Data for this exercise:
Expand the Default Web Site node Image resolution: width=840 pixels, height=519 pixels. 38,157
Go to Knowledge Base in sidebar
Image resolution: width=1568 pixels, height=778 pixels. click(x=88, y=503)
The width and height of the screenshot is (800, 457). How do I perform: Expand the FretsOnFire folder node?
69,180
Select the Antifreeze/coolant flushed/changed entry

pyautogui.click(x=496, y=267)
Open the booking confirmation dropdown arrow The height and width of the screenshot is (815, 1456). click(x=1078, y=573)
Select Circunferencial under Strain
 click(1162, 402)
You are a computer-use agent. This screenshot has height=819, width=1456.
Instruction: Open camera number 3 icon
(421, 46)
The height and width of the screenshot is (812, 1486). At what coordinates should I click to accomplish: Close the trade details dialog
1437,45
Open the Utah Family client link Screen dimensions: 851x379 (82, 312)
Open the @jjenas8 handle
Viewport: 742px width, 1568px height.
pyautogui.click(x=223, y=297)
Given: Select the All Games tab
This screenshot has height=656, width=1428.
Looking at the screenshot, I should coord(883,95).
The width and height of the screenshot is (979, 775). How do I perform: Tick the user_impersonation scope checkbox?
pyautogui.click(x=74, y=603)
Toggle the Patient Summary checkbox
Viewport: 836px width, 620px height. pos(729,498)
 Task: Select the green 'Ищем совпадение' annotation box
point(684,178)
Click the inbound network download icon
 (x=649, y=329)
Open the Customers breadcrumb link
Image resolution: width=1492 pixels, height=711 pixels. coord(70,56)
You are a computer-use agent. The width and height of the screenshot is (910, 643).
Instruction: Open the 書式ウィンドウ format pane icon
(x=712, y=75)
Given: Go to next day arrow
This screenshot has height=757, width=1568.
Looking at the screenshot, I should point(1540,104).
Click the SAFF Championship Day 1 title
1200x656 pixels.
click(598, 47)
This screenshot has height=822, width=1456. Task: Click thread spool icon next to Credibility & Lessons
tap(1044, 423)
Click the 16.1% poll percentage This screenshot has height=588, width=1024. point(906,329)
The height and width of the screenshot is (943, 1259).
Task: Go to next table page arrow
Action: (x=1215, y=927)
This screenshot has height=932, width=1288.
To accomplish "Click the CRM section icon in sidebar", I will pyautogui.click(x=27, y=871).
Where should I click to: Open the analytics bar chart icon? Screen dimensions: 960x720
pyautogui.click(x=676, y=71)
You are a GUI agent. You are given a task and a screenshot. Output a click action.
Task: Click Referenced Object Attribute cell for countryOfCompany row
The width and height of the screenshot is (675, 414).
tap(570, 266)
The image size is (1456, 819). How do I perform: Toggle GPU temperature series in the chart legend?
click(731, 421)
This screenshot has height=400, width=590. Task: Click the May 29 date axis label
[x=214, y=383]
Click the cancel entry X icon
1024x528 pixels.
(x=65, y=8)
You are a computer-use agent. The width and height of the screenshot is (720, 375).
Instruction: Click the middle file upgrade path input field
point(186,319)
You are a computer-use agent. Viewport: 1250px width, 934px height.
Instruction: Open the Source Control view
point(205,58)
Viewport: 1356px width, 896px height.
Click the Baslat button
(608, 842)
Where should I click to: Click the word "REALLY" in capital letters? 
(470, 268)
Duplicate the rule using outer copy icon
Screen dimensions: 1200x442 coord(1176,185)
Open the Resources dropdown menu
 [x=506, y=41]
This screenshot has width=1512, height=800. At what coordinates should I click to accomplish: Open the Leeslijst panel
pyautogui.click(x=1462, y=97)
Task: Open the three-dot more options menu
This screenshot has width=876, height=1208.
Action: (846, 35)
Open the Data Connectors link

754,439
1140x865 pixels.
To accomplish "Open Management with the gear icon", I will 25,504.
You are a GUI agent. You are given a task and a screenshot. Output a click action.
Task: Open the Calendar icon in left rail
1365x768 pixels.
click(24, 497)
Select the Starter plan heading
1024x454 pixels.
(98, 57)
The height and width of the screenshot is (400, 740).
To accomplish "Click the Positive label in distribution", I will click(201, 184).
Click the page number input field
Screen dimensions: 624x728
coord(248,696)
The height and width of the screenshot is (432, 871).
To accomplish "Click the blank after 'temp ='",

What is asked: Could you edit the rows above so that every "This screenshot has" reads "This screen capture has", with nothing else changed?

The result:
Expand the Default Web Site node Image resolution: width=840 pixels, height=519 pixels. 38,157
Go to Knowledge Base in sidebar
Image resolution: width=1568 pixels, height=778 pixels. click(x=88, y=503)
The width and height of the screenshot is (800, 457). How do I perform: Expand the FretsOnFire folder node?
69,180
Select the Antifreeze/coolant flushed/changed entry

pyautogui.click(x=496, y=267)
Open the booking confirmation dropdown arrow The height and width of the screenshot is (815, 1456). click(x=1078, y=573)
Select Circunferencial under Strain
 click(1162, 402)
You are a computer-use agent. This screen capture has height=819, width=1456.
Instruction: Open camera number 3 icon
(421, 46)
The height and width of the screenshot is (812, 1486). At what coordinates should I click to accomplish: Close the trade details dialog
1437,45
Open the Utah Family client link Screen dimensions: 851x379 (82, 312)
Open the @jjenas8 handle
Viewport: 742px width, 1568px height.
pyautogui.click(x=223, y=297)
Given: Select the All Games tab
This screen capture has height=656, width=1428.
Looking at the screenshot, I should coord(883,95).
The width and height of the screenshot is (979, 775). How do I perform: Tick the user_impersonation scope checkbox?
pyautogui.click(x=74, y=603)
Toggle the Patient Summary checkbox
Viewport: 836px width, 620px height. pos(729,498)
 Task: Select the green 'Ищем совпадение' annotation box
point(684,178)
Click the inbound network download icon
 (x=649, y=329)
Open the Customers breadcrumb link
Image resolution: width=1492 pixels, height=711 pixels. coord(70,56)
You are a computer-use agent. The width and height of the screenshot is (910, 643).
Instruction: Open the 書式ウィンドウ format pane icon
(x=712, y=75)
Given: Go to next day arrow
This screen capture has height=757, width=1568.
Looking at the screenshot, I should point(1540,104).
Click the SAFF Championship Day 1 title
1200x656 pixels.
click(598, 47)
This screen capture has height=822, width=1456. Task: Click thread spool icon next to Credibility & Lessons
tap(1044, 423)
Click the 16.1% poll percentage This screen capture has height=588, width=1024. point(906,329)
The height and width of the screenshot is (943, 1259).
Task: Go to next table page arrow
Action: (x=1215, y=927)
This screen capture has height=932, width=1288.
To accomplish "Click the CRM section icon in sidebar", I will pyautogui.click(x=27, y=871).
Where should I click to: Open the analytics bar chart icon? Screen dimensions: 960x720
pyautogui.click(x=676, y=71)
You are a GUI agent. You are given a task and a screenshot. Output a click action.
Task: Click Referenced Object Attribute cell for countryOfCompany row
The width and height of the screenshot is (675, 414).
tap(570, 266)
The image size is (1456, 819). How do I perform: Toggle GPU temperature series in the chart legend?
click(731, 421)
This screen capture has height=400, width=590. Task: Click the May 29 date axis label
[x=214, y=383]
Click the cancel entry X icon
1024x528 pixels.
(x=65, y=8)
You are a computer-use agent. The width and height of the screenshot is (720, 375).
Instruction: Click the middle file upgrade path input field
point(186,319)
You are a computer-use agent. Viewport: 1250px width, 934px height.
Instruction: Open the Source Control view
point(205,58)
Viewport: 1356px width, 896px height.
Click the Baslat button
(608, 842)
Where should I click to: Click the word "REALLY" in capital letters? 
(470, 268)
Duplicate the rule using outer copy icon
Screen dimensions: 1200x442 coord(1176,185)
Open the Resources dropdown menu
 [x=506, y=41]
This screen capture has width=1512, height=800. At what coordinates should I click to accomplish: Open the Leeslijst panel
pyautogui.click(x=1462, y=97)
Task: Open the three-dot more options menu
This screen capture has width=876, height=1208.
Action: (846, 35)
Open the Data Connectors link

754,439
1140x865 pixels.
To accomplish "Open Management with the gear icon", I will 25,504.
You are a GUI agent. You are given a task and a screenshot. Output a click action.
Task: Open the Calendar icon in left rail
1365x768 pixels.
click(24, 497)
Select the Starter plan heading
1024x454 pixels.
(98, 57)
The height and width of the screenshot is (400, 740).
To accomplish "Click the Positive label in distribution", I will click(201, 184).
Click the page number input field
Screen dimensions: 624x728
coord(248,696)
The height and width of the screenshot is (432, 871).
To accomplish "Click the blank after 'temp ='",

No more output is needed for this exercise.